Les propos de Manuel Valls jeudi devant les présidents de conseils généraux ont visiblement apporté une bouffée d'oxygène. Le lendemain, au deuxième jour du congrès de l'Assemblée des départements de France (ADF), la plupart des élus se disaient rassurés par ce qu'ils avaient entendu. Ils avaient bien noté que le Premier ministre parlait encore d'"évolution" du département après 2020. Mais ils retenaient surtout qu'on ne parlait plus de sa suppression. Le gouvernement est "revenu sur le chemin de la sagesse et de la raison", s'est félicité le président de l'ADF, Claudy Lebreton, qui mesure "le chemin parcouru" depuis les déclarations du début de l'année et est convaincu que son association y est évidemment pour beaucoup.
Une fois poussé le ouf de soulagement, on a pu recommencer à parler d'autre chose. Parler d'innovation et de numérique, parler d'égalité des territoires - y compris avec la ministre Sylvia Pinel -, parler de finances et d'investissement… On a aussi pu se tourner vers les représentants des autres niveaux de collectivités pour reprendre le fil d'un dialogue qui était forcément moins audible en début d'année, lorsque les départements étaient en sursis. Et, notamment, du dialogue sur les compétences.
Or cette question des compétences se fait précise et plutôt urgente, sachant que le projet de loi Notr va arriver en discussion au Sénat en décembre - le 3 en commission et sans doute le 15 en séance, a précisé Marylise Lebranchu. Les travaux sont même en réalité enclenchés. La commission des lois du Sénat auditionnera dès la semaine prochaine, le 13 novembre, les présidents des quatre principales associations d'élus (ARF, ADF, AMF, ADCF). Ces auditions permettront notamment de voir si ce qui a pu se dire à Pau en cette deuxième journée de congrès se confirme. Georges Labazée, le président du conseil général des Pyrénées-Atlantiques qui était l'hôte de ce 84e rassemblement annuel, s'est d'ailleurs félicité que "le débat ait eu lieu au congrès de l'ADF avant d'avoir lieu au Parlement". Et a rappelé que Manuel Valls a dit souhaiter le meilleur accord possible sur ce texte entre le Sénat, l'Assemblée nationale et le gouvernement.

Alain Rousset n'est pas demandeur

Pour les départements, l'une des grandes questions concrètes posées par ce projet de loi, c'est évidemment le fait qu'il soit prévu de les dessaisir de quatre compétences. Et notamment des collèges et des routes. Or, si Manuel Valls dit envisager de "conforter" certaines compétences départementales (voir notre article), il n'a pas mentionné un quelconque maintien de ces compétences dans le giron départemental. Certes, Marylise Lebranchu assure que, dans l'esprit de la loi Maptam, il sera possible pour les territoires qui le souhaitent de faire redescendre certaines compétences par le biais de délégations… Mais elle ne fait pas non plus demi-tour pour le moment, même si ces transferts avaient été, rappelons-le, imaginés à l'heure où le scénario était encore de "vider" le département avant extinction complète.

▶ [INFORMATIONS ENREGISTRÉES]:
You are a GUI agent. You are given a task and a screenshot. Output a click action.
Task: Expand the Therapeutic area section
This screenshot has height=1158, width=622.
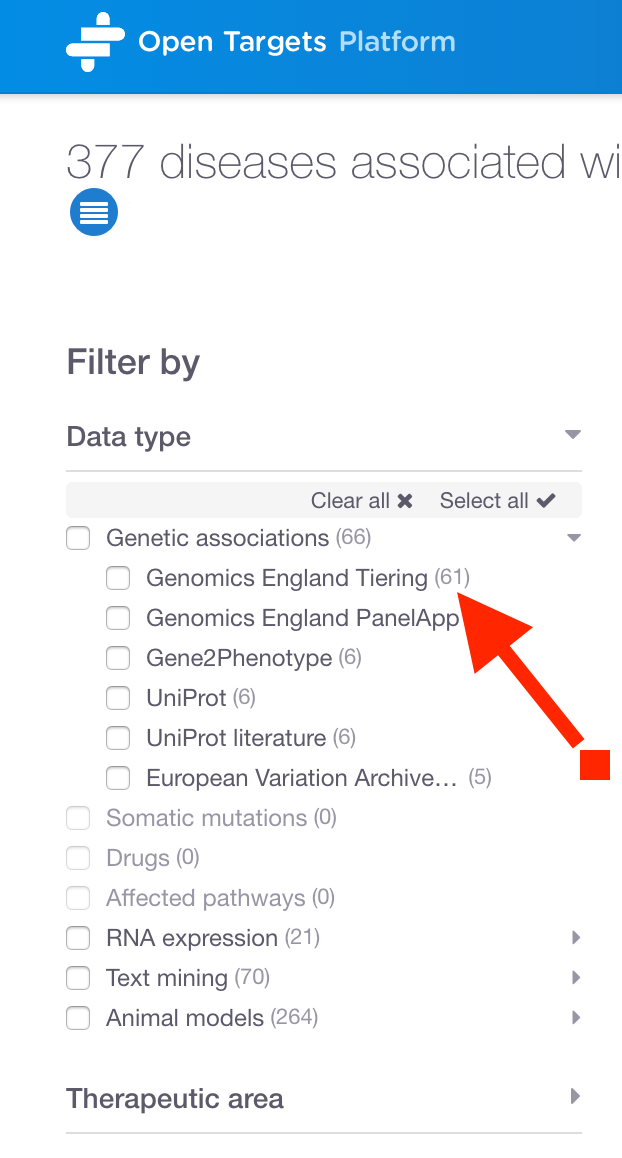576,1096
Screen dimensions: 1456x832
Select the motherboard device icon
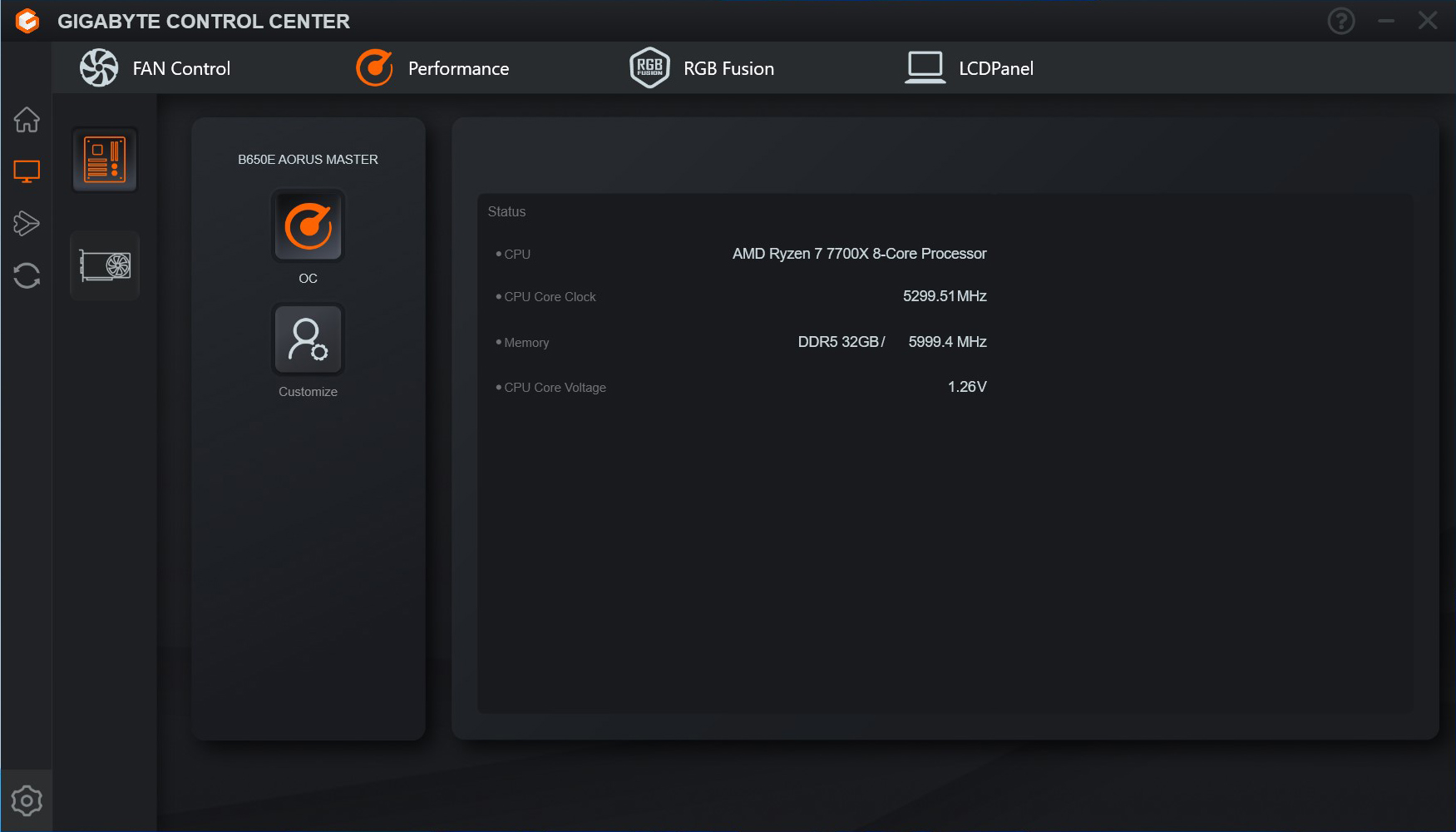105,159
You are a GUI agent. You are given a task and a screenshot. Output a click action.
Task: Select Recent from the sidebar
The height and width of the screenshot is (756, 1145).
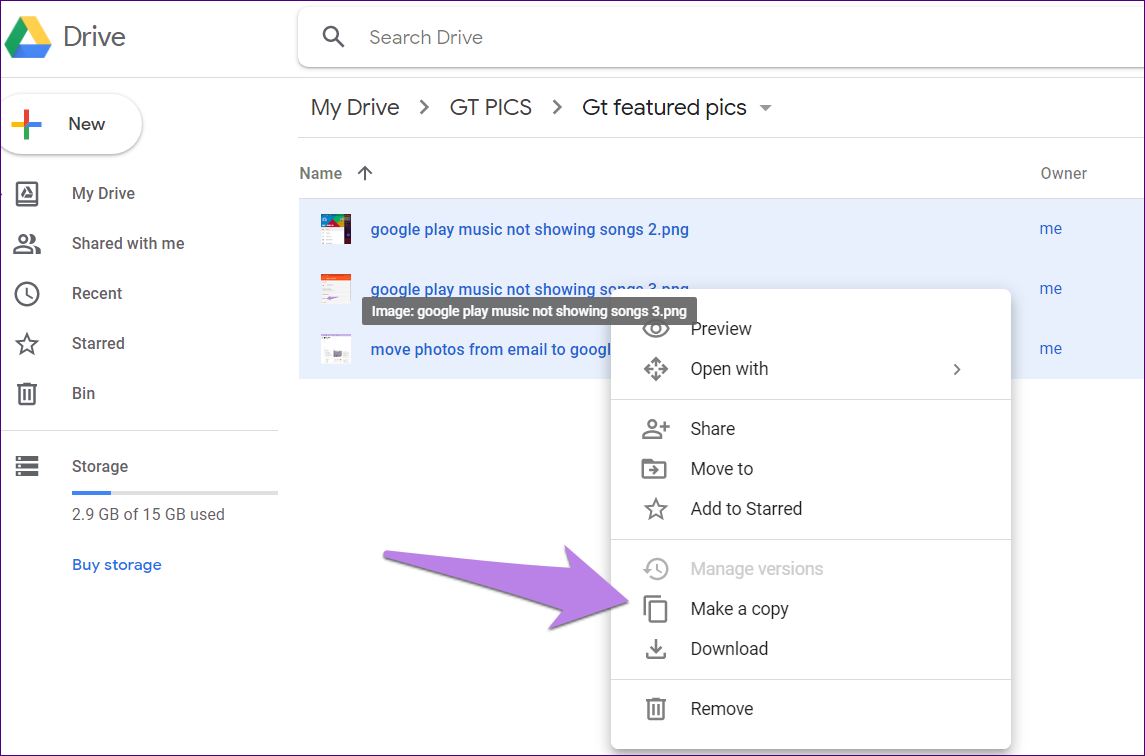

▶ [LISTE DES TÂCHES]:
[A] Résume en deux phrases l'extrait sur le congrès de l'ADF.
[B] Recopie mot pour mot, dans l'extrait sur le congrès de l'ADF, le passage compris entre "Les propos de" et "évidemment pour beaucoup.", ces mots inclus.

▶ [RÉPONSES DANS L'ORDRE]:
[A] Au congrès de l'Assemblée des départements de France, la plupart des élus se sont dits rassurés que Manuel Valls ne parle plus de supprimer le département, même s'il évoque encore son évolution après 2020. L'attention se porte désormais sur les compétences, car le projet de loi Notr, qui arrive au Sénat en décembre, prévoit de retirer aux départements quatre compétences, notamment les collèges et les routes.

[B]
Les propos de Manuel Valls jeudi devant les présidents de conseils généraux ont visiblement apporté une bouffée d'oxygène. Le lendemain, au deuxième jour du congrès de l'Assemblée des départements de France (ADF), la plupart des élus se disaient rassurés par ce qu'ils avaient entendu. Ils avaient bien noté que le Premier ministre parlait encore d'"évolution" du département après 2020. Mais ils retenaient surtout qu'on ne parlait plus de sa suppression. Le gouvernement est "revenu sur le chemin de la sagesse et de la raison", s'est félicité le président de l'ADF, Claudy Lebreton, qui mesure "le chemin parcouru" depuis les déclarations du début de l'année et est convaincu que son association y est évidemment pour beaucoup.